[THE DATA]
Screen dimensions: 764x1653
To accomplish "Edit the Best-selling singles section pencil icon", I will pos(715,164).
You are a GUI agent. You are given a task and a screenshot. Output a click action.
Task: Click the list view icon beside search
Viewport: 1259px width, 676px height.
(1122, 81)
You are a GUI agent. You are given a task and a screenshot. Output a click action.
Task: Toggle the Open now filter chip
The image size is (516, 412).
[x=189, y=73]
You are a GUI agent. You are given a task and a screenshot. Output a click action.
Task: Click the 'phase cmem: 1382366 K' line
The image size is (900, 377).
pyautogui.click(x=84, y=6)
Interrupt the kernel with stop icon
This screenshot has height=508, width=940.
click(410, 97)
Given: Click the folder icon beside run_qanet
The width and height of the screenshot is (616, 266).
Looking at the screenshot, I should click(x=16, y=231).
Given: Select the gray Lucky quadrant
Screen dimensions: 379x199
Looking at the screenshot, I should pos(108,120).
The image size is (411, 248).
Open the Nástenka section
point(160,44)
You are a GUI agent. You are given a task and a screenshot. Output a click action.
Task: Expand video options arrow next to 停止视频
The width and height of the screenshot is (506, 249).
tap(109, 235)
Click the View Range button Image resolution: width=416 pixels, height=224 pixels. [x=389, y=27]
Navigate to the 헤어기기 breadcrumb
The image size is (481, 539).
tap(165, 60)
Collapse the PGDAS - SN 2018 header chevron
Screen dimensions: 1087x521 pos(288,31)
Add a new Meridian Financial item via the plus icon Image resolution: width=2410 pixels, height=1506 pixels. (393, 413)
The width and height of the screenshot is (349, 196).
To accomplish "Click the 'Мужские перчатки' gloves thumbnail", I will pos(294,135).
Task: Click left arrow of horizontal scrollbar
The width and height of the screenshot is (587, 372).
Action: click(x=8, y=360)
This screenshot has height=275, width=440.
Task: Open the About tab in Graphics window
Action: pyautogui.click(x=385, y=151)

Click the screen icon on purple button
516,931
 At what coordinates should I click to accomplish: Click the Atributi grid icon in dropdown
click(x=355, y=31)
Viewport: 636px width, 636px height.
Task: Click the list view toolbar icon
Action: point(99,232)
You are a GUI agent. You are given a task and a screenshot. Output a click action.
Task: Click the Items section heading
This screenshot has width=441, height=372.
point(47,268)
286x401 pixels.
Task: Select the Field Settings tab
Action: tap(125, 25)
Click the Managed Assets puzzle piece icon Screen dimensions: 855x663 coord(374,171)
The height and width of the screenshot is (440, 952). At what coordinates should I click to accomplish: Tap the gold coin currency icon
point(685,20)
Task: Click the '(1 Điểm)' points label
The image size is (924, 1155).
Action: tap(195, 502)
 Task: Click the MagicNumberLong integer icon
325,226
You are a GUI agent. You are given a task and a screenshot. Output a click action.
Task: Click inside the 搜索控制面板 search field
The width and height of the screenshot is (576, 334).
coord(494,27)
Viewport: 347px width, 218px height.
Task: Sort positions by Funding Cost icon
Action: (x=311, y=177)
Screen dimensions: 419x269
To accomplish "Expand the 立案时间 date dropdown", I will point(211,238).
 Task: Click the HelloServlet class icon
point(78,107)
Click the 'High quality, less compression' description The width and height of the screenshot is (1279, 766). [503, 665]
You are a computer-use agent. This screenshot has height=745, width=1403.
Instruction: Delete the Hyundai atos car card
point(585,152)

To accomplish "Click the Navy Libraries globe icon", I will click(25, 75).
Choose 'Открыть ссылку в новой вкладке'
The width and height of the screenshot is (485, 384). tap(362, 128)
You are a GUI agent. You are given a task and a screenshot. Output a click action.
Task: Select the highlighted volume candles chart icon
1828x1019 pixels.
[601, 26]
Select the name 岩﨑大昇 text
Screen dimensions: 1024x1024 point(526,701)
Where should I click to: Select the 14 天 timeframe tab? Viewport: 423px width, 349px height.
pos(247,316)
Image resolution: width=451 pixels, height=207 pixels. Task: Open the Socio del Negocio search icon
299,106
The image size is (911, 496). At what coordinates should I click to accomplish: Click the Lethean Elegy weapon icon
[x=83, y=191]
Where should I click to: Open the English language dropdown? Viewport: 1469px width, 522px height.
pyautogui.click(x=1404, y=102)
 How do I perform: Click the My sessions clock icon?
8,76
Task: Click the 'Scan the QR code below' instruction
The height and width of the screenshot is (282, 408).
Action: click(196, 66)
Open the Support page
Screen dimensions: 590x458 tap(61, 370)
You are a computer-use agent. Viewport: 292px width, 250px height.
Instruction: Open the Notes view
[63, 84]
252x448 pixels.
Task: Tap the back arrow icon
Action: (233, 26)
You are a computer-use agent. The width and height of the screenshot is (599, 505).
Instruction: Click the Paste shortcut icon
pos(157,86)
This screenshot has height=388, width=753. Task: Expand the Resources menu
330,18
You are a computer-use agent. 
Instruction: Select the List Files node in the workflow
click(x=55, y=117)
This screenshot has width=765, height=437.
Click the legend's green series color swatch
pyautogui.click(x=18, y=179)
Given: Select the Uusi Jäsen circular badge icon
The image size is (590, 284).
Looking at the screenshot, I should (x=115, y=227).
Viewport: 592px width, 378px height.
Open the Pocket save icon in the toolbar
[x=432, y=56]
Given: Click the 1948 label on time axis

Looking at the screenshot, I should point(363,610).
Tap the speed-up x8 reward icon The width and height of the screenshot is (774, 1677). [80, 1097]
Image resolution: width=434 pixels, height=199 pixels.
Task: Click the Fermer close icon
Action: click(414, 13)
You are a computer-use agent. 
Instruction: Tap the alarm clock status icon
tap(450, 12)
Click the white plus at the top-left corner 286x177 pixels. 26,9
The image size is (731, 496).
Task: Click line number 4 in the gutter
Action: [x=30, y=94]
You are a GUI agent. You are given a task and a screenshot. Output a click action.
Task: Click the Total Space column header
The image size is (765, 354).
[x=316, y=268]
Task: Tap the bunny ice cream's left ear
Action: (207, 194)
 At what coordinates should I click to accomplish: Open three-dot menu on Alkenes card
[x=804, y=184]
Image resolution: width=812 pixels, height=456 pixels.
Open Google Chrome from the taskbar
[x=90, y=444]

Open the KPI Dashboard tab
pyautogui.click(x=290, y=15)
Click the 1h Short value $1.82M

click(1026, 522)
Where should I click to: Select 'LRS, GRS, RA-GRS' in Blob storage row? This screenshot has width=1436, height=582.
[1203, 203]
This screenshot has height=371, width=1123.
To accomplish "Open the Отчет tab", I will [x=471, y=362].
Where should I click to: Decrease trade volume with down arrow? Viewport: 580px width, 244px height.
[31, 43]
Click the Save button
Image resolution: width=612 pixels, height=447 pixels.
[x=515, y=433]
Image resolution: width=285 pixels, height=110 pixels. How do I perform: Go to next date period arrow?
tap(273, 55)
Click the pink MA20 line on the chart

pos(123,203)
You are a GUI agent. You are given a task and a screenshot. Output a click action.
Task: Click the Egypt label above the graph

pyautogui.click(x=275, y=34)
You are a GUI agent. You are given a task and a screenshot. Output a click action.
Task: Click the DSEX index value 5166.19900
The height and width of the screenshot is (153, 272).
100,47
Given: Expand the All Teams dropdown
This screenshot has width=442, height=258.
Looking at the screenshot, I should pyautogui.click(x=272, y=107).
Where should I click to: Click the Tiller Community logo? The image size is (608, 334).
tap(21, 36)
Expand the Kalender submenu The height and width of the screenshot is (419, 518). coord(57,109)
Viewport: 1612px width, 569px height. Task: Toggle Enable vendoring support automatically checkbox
[/THE DATA]
[WHAT YOU SHOULD DO]
Go through the entries above and pull out each line with "beside" in it.

[TASK ANSWER]
Task: Click the list view icon beside search
Given: Click the folder icon beside run_qanet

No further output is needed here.